Unnamed: 0,model,precision_score,recall_score,f1_score
0,BernoulliNB,0.993377,0.806452,0.890208
1,RandomForestClassifier,1.0,0.83871,0.912281
2,AdaBoostClassifier,0.95858,0.870968,0.912676
3,BaggingClassifier,0.956522,0.827957,0.887608
4,ExtraTreesClassifier,0.987654,0.860215,0.91954
5,GradientBoostingClassifier,0.992908,0.752688,0.856269
6,DecisionTreeClassifier,0.934524,0.844086,0.887006
7,LogisticRegression,1.0,0.860215,0.924855
8,RidgeClassifier,1.0,0.849462,0.918605
9,RidgeClassifierCV,1.0,0.849462,0.918605


## The Confusion matrix

![alt text](https://miro.medium.com/max/1166/0*2ICu3zRUHkFvzxx7.png)

Let's campare two classifiers the KNeighborsClassifier, and the OneVsRestClassifier. They both have nearly the same precision (=1), meaning that every message labeled as spam is really spam.

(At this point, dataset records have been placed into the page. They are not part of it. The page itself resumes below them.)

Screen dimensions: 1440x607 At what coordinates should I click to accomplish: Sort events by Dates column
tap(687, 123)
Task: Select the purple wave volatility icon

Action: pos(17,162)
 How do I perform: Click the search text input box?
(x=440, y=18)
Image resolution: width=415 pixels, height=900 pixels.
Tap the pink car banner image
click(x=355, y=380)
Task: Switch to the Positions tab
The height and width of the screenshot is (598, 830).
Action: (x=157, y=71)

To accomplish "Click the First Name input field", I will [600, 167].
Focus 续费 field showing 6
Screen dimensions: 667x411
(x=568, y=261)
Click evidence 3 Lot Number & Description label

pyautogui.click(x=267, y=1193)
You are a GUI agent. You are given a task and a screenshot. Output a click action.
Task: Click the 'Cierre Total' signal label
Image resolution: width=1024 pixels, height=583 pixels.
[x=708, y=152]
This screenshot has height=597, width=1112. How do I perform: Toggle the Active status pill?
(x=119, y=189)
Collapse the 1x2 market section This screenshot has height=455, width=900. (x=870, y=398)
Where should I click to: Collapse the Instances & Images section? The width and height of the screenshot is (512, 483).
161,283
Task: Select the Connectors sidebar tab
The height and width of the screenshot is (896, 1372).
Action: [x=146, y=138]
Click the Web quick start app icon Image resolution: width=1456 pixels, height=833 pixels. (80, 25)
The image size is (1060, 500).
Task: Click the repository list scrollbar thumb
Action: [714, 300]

However, they have different recall scores.
- The recall_score(KNeighborsClassifier)= 0.360215 while, 
- The recall_score(OneVsRestClassifier)=0.876344

meaning that the OneVsRestClassifier will outperform in term of filtering more spam messages compared to the KNeighborsClassifier as we will see using the confusion matrix.


 

In [84]:
y_test.value_counts()

0    1207
1     186
Name: label, dtype: int64

In [87]:
from sklearn.metrics import confusion_matrix
from sklearn.neighbors import KNeighborsClassifier

knclf= KNeighborsClassifier()
knclf.fit(training_data, y_train)

y_pred_kn= knclf.predict(testing_data)

print("The confusion matrix of the KNeighborsClassifier: ")
display(confusion_matrix(y_test, y_pred_kn, labels=[1,0]))
print('\n')
print('The number of non-spam messages labelled as spam is {}'.format(confusion_matrix(y_test, y_pred_kn)[0,1]))
print('The number of spam messages not detected by the classifier {}'.format(confusion_matrix(y_test, y_pred_kn)[1,0]))

The confusion matrix of the KNeighborsClassifier: 


array([[  67,  119],
       [   0, 1207]])



The number of non-spam messages labelled as spam is 0
The number of spam messages not detected by the classifier 119


In [88]:
from sklearn.metrics import confusion_matrix
from sklearn.multiclass import OneVsRestClassifier
from sklearn.svm import SVC

clf_ovs= OneVsRestClassifier(SVC())
clf_ovs.fit(training_data, y_train)
y_pred_ovs= clf_ovs.predict(testing_data)
print("The confusion matrix of the OneVsRestClassifier: ")
display(confusion_matrix(y_test, y_pred_ovs, labels=[1,0]))
print('\n')
print('The number of non-spam messages labelled as spam is {}'.format(confusion_matrix(y_test, y_pred_ovs)[0,1]))
print('The number of spam messages not detected by the classifier  {}'.format(confusion_matrix(y_test, y_pred_ovs)[1,0]))


The confusion matrix of the OneVsRestClassifier: 


array([[ 163,   23],
       [   0, 1207]])



The number of non-spam messages labelled as spam is 0
The number of spam messages not detected by the classifier  23


Note: We used default hyperparameters for each classifier, meaning that we have at this stage to choose the most permant classifiers to focus on, and then tune hyperparameters, using some ML techniques.